Here is another Observational Humor monologue presented at the end of a meeting. We’ll tell you what was said and what happened during the meeting before the monologue was presented.
THE SET-UP. We will give you enough background to help you understand the jokes.
1. Word of the day was “Prognosis”. It was written on a name card and placed on a table.
2. Shashi, the table-topics master, said a story for how the word “Toastmasters” came to existence. He spent a lot of time at the table near the projector to set his table topics up.
3. He had 7 images. He asked the speakers to pick a number between 1 and 7 and based on that he gave an image and asked them to talk on the image.
4. One of the images was a greenish mountain where a basket, blanket, and Dutch food were kept, like picnicking. Mike talked. He said that her girl friend’s eyes are like the blue water. She smells like the green mountain.
5. The light used by the timer broke.
6. Shaoxiong gave his icebreaker speech. He said he used to stammer and how he overcame it.

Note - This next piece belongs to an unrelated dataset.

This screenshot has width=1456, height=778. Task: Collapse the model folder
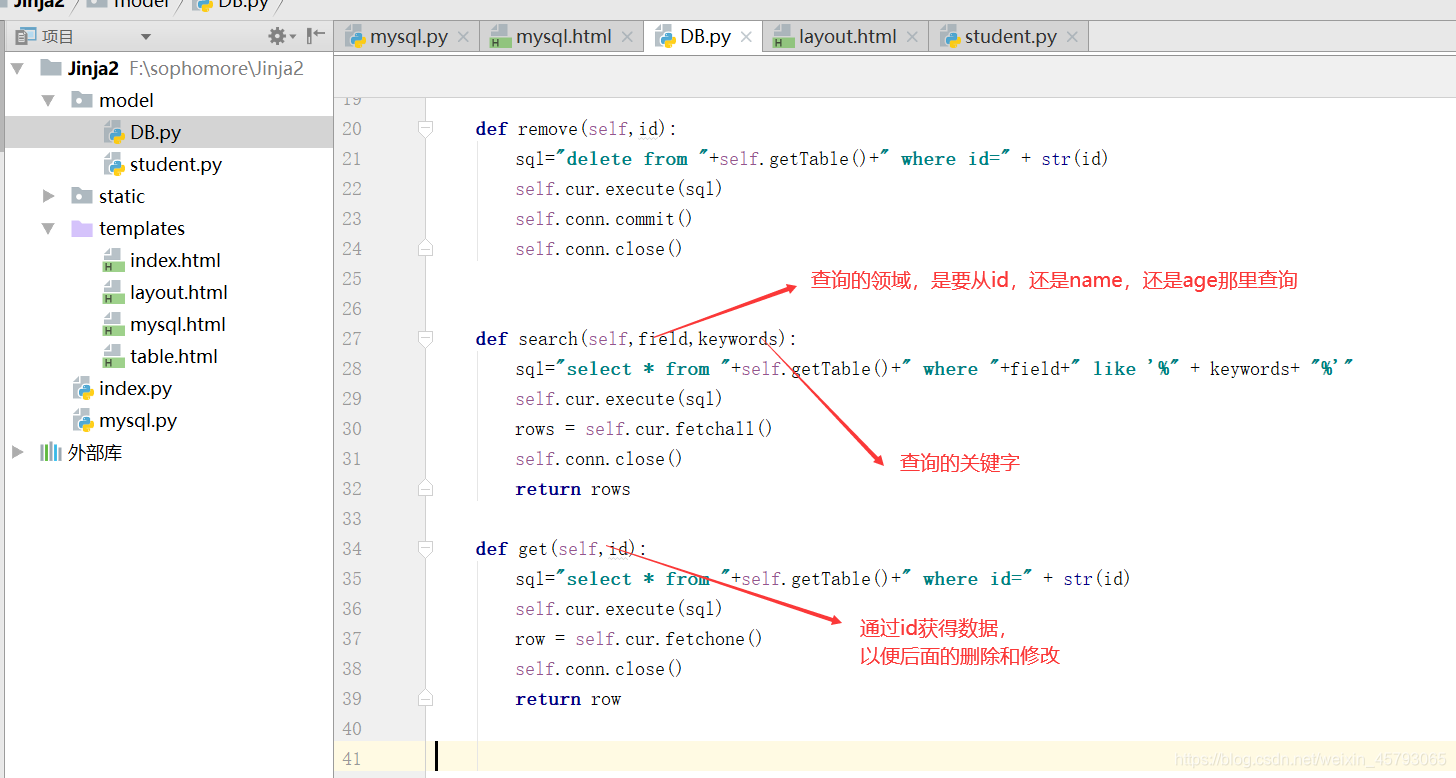[x=48, y=100]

He asked us to confront our fear. He also said an inspiring quote, “Life starts at the end of comfort zone”.
7. Shaoxiong’s speech title was “My audible secret”. He used the word audible a lot. The ah counter said that Shaoxiong used 79 ah’s. The other speaker Ana didn’t use the filler word ah.
8. It’s carnaval time in the Netherlands, during which people dress up like someone and drink lots of beer.

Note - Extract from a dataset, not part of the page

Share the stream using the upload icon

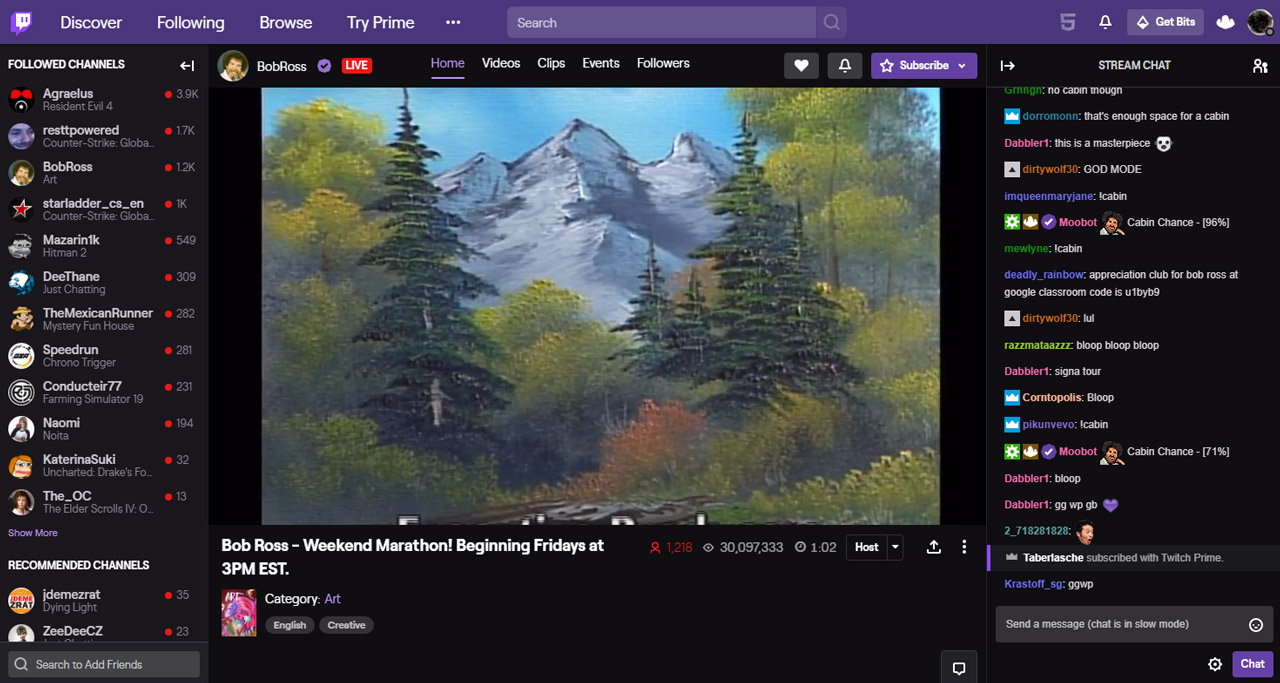933,546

9. I talked on a table topic. I got a picture of a busy street. I said that the world is going to end and only one street is going to survive and that was that street. I asked the audience to buy home in that street if they want to live longer.
10. The ladies tried to switch on the projector. But they were not able to reach it. So one of the men switched it on.
11. We din’t have the key to open the meeting hall. So we had to wait outside for 10 mins.
12. One speaker said, “Work hard. Party harder.”
The Humor Monologue
1. Dear ladies and tall men.
(Twist to the usual opening line “Ladies and gentlemen”. Good opener)
2. Welcome our new club member “Prognosis”.
(Since the name was written on a name plate, I gave it a definition that it’s a real person.)
3. I don’t know how the word “Toastmasters” came into existence. But I know about the word “Table-topics master”. They spend a lot of time at the table.
(Shashi, the table-topics master did spend a lot of time at the table to setup the powerpoint. He wasted 10 mins. So, it was nice opportunistic line.)
4. We had to wait outside for 10 mins. It’s not something new for me. Every day, I wait for 3 hrs, when I go home late.
(My usual wife joke theme)
5. As a Toastmaster, I would describe my wife like this. Her lips are red like the red light. She smells like the green light. But forget it. The lights don’t work anyway.
(Parallel story. The topper got more laughter.)
6. Shaoxiong said 79 ahs. Out of which 78 came from the word ahh-dible.
(Linking up two facts)
7. Did you see that picture? The one where two things don’t go well together. Mountain and Dutch food.
(The Netherlands is a flat country, only one mountain. So this joke was well received.)
8. Good job, Ana. Not even an-ah.
9. I sold my home in that special street for 3 billion euros. Turned out that the news about the world ending was just another scam.
(Superiority theory. The audience feel superior to the buyer of the house.)
10. My wife usually asks me to pick a number between 1 and 7. If I say 1, she would say, “Do the dishes.” 2 – “Clean the toilet” 3 – “Cook the curry”. In my case, “Work hard. Pantry harder.”
(Superiority theory again. The topper is wordplay.)
11. One of my friends told me an inspiring quote, “Life starts at the end of marriage.”
(Best line of the monologue. Three reasons. One: It tricks the audience into thinking that what I’m going to say is really inspirational. They don’t expect the punchline coming. Two: It uses the quote that was told by someone else. Three: The punchline is just one word place at the very end of the joke.)
12. I decided to confront my fear. I wanted to raise my self esteem. So during the carnaval, I dressed up like my wife.
(Another best line. Rule of three. Superiority theory. The punchline deviates from what a real man would do to raise his self esteem.)
13. The bad news is that my wife dressed up like my mother-in-law.